Journal of immunological methods, Volume 353, Issue 1-2, p.49-61 (2010)

Keywords:

2010, ADAM Proteins, Animals, Antibodies, Monoclonal, Antibody Specificity, Automation, Laboratory, Biological Markers, C-Reactive Protein, Center-Authored Paper, Chromatography, Liquid, Clinical Research Division, Enzyme-Linked Immunosorbent Assay, Humans, Hybridomas, Immunomagnetic Separation, Indicator Dilution Techniques, mass spectrometry, MICE, Peptide Fragments

Abstract:

Stable Isotope Standards and Capture by Anti-Peptide Antibodies (SISCAPA) utilizes antibodies to enrich peptides from complex matrices for quantitation by stable isotope dilution mass spectrometry.

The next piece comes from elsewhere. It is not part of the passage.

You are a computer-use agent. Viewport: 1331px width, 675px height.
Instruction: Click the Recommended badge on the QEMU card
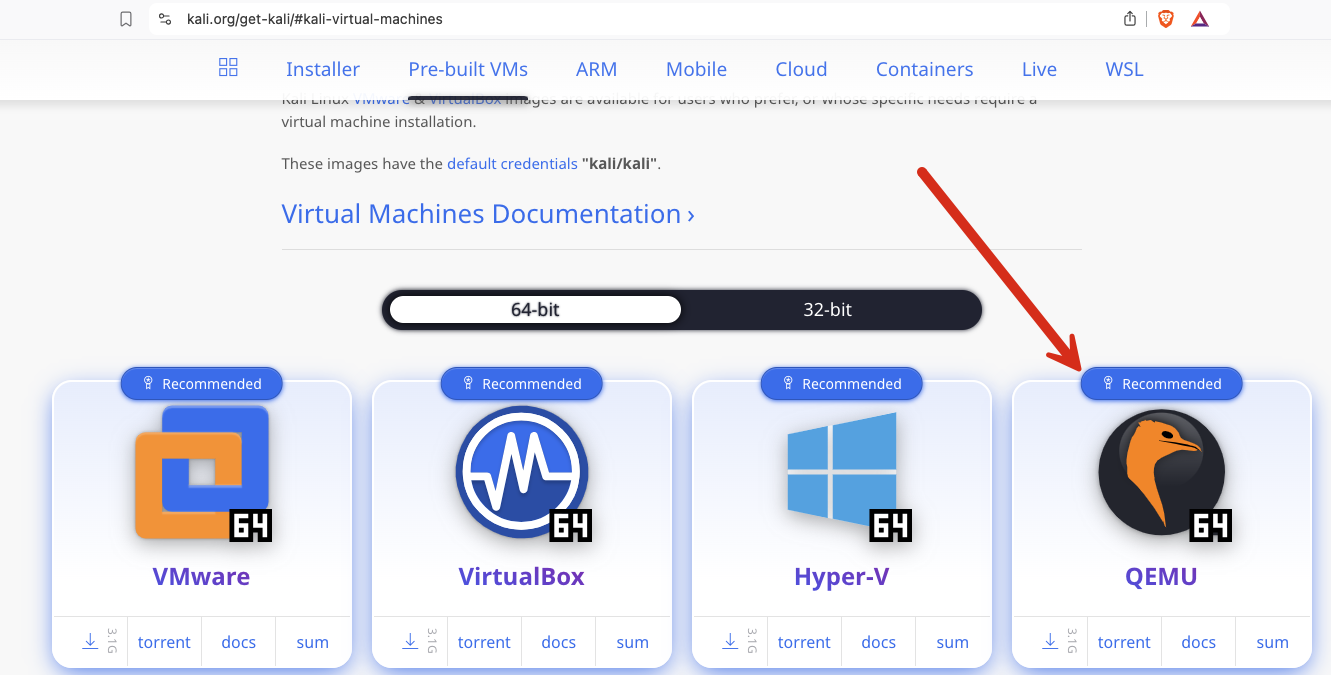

SISCAPA improves sensitivity and limits the sample handling required for plasma-based analysis. Thus far, SISCAPA assays have been performed using polyclonal antibodies, yet monoclonal antibodies are an attractive alternative since they provide exquisite specificity, a renewable resource, and the potential for isolation of clones with very high affinities (10(-9) M or better). The selection of a good monoclonal antibody out of hundreds-to-thousands of clones presents a challenge, since the screening assay should ideally be in the format of the final SISCAPA assay, but performing the assays manually is labor- and time-intensive. In this manuscript, we demonstrate that monoclonal antibodies can be used in SISCAPA assays, and we describe an automated high-throughput SISCAPA method that makes screening of large numbers of hybridomas feasible while conserving time and resources.